EXERCISE REQUIREMENTS
Present every line of the items below as a numbered list, omitting blank lines and leaving the pictures out of the answer.

Data on element and text locations

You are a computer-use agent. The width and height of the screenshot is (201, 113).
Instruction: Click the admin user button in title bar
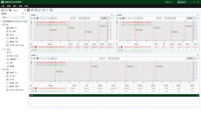click(x=182, y=2)
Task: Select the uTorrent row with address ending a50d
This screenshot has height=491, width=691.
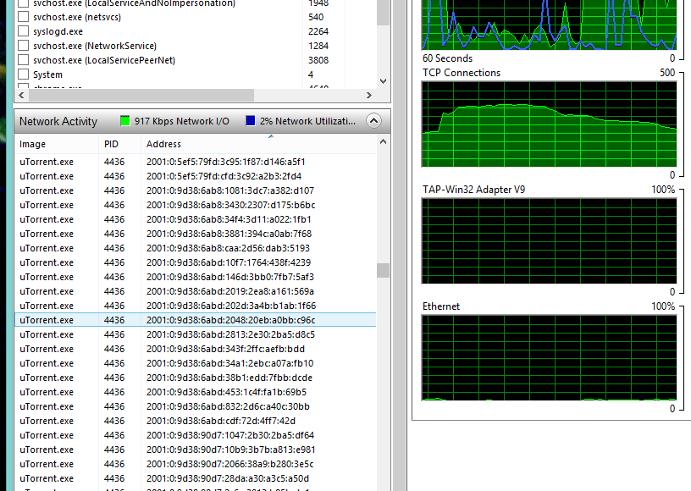Action: click(195, 478)
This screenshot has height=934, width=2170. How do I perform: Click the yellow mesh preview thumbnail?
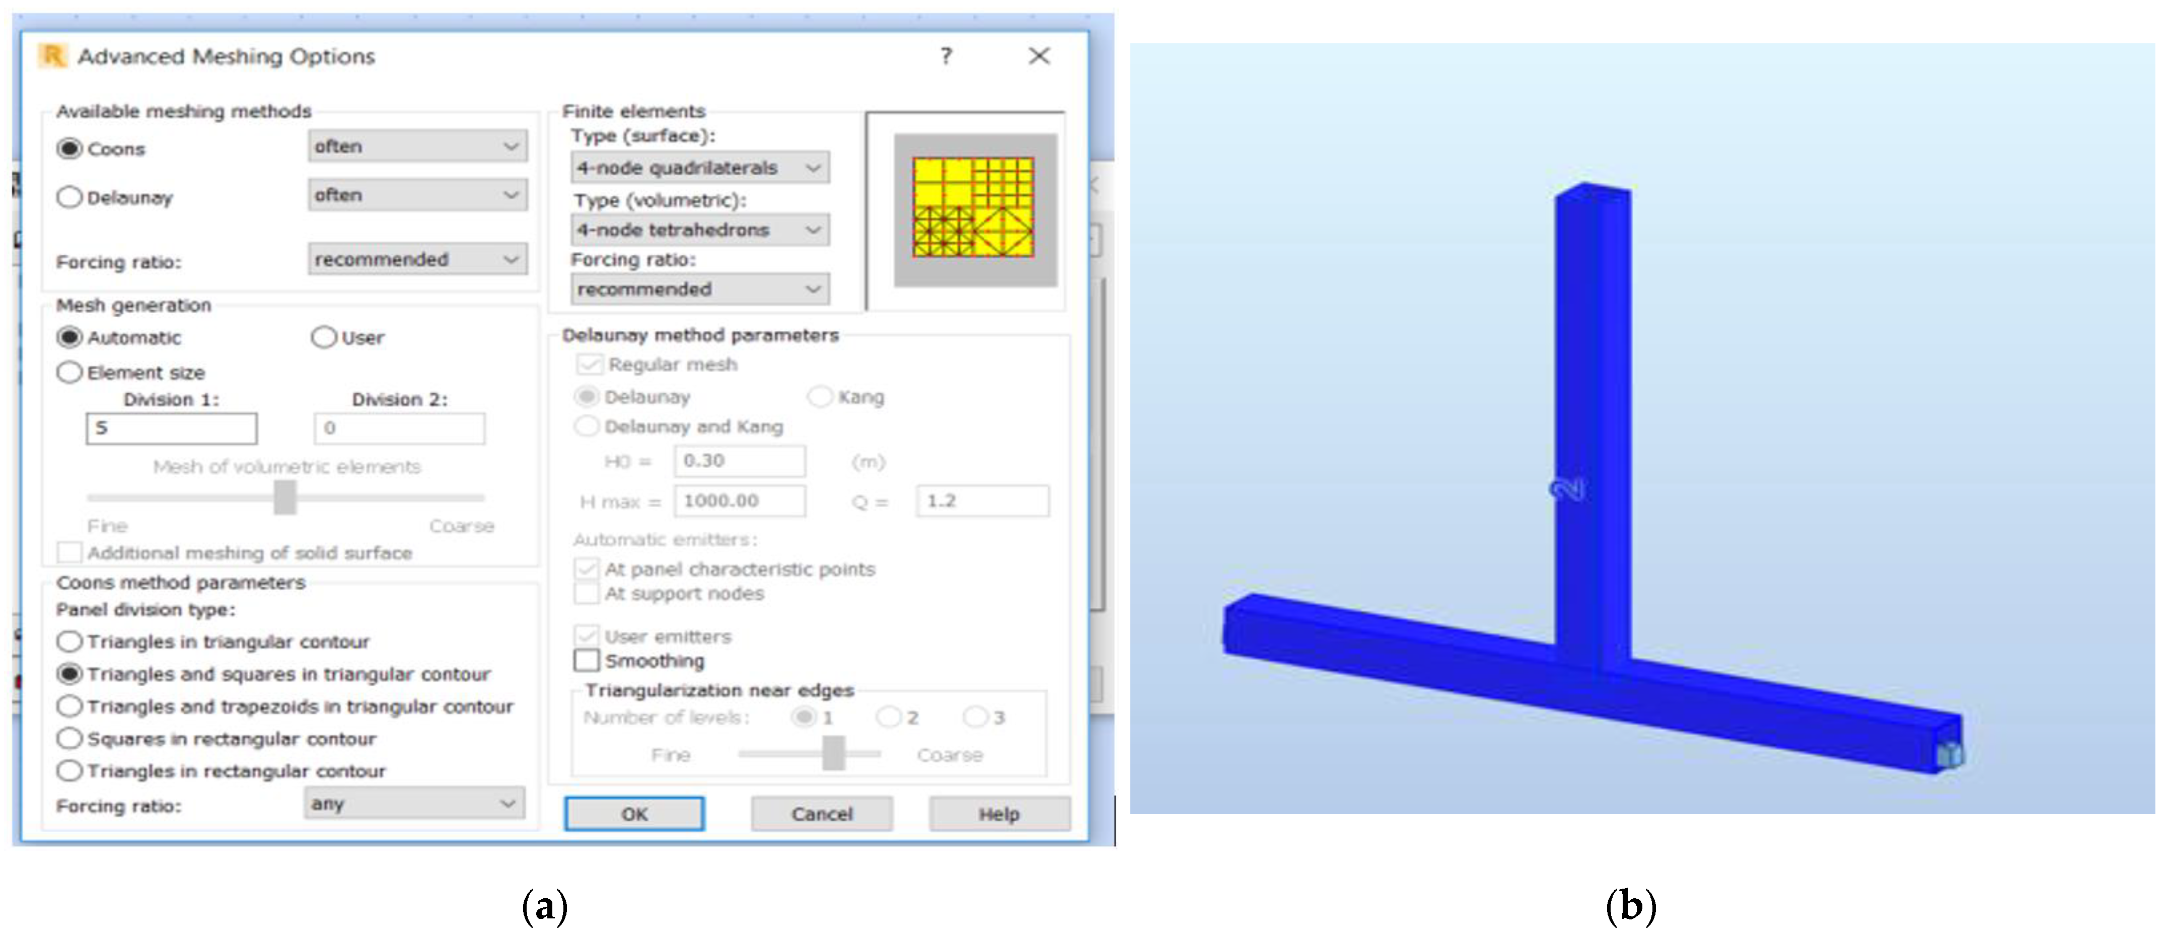[x=974, y=208]
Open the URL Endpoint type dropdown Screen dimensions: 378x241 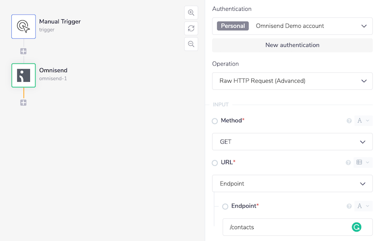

RESULT
1. You are a computer-use agent. The width and height of the screenshot is (201, 113).
2. Instruction: Click the admin user button in title bar
3. click(x=182, y=2)
4. Task: Select the uTorrent row with address ending a50d
5. This screenshot has height=491, width=691.
6. Action: click(195, 478)
7. This screenshot has height=934, width=2170. How do I perform: Click the yellow mesh preview thumbnail?
8. [x=974, y=208]
9. Open the URL Endpoint type dropdown Screen dimensions: 378x241 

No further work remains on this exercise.